— Data in this exercise —
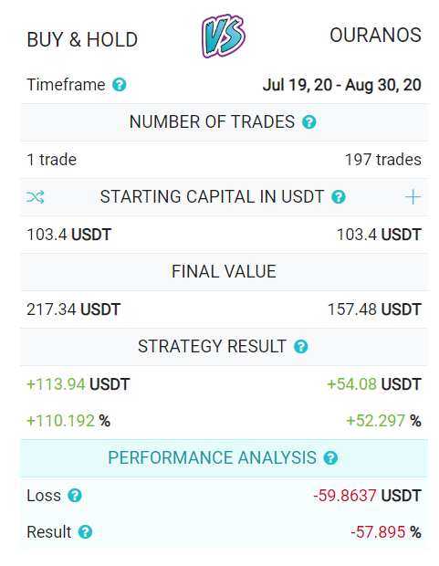Click the Ouranos 103.4 USDT starting capital
The image size is (439, 566).
click(x=379, y=235)
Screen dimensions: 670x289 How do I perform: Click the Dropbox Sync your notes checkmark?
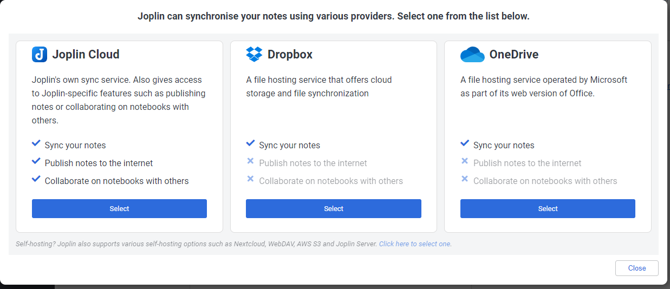(x=250, y=144)
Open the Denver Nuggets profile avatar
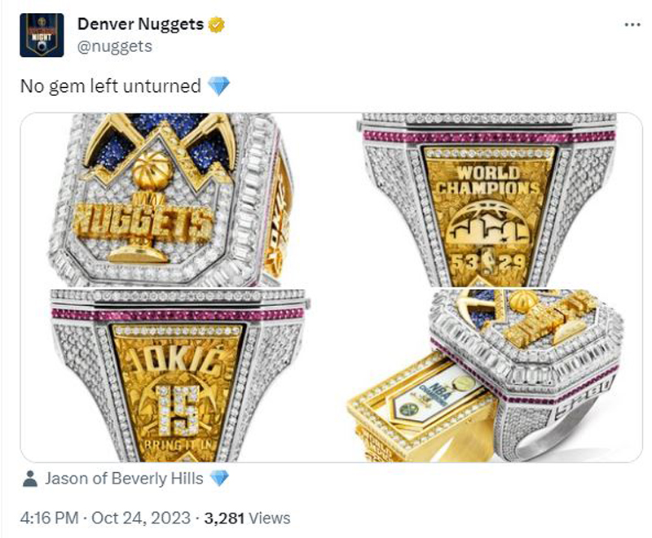This screenshot has width=652, height=538. click(x=42, y=35)
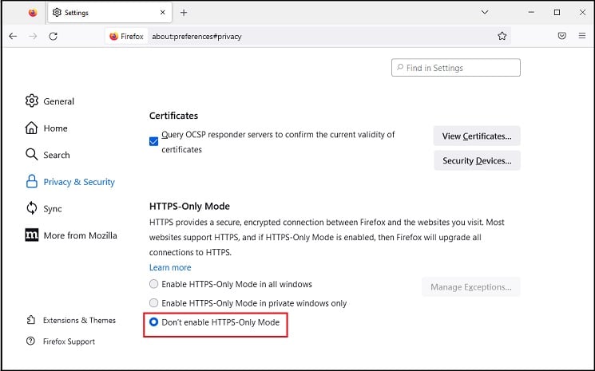Select Enable HTTPS-Only Mode in all windows
This screenshot has height=371, width=595.
tap(153, 284)
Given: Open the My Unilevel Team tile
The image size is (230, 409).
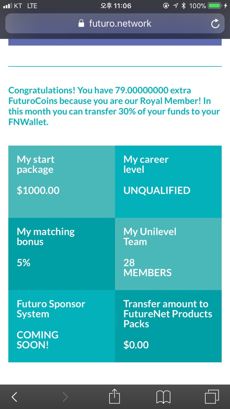Looking at the screenshot, I should pyautogui.click(x=168, y=254).
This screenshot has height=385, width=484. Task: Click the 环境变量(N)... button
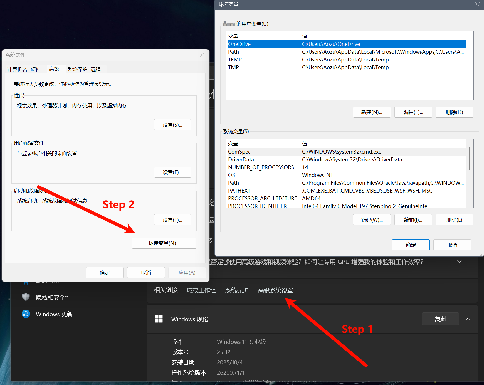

— Task goal —
The pictures stay out; repeat exactly the lines from the one with "Screen dimensions: 670x289" to the end of the entries above, and nothing else.

— Solved problem —
Screen dimensions: 670x289 How do I perform: Click the Dropbox Sync your notes checkmark?
(x=250, y=144)
Open the Denver Nuggets profile avatar
This screenshot has width=652, height=538. click(x=42, y=35)
Select Enable HTTPS-Only Mode in all windows
This screenshot has height=371, width=595.
tap(153, 284)
Given: Open the My Unilevel Team tile
The image size is (230, 409).
Looking at the screenshot, I should pyautogui.click(x=168, y=254).
This screenshot has height=385, width=484. Task: Click the 环境变量(N)... button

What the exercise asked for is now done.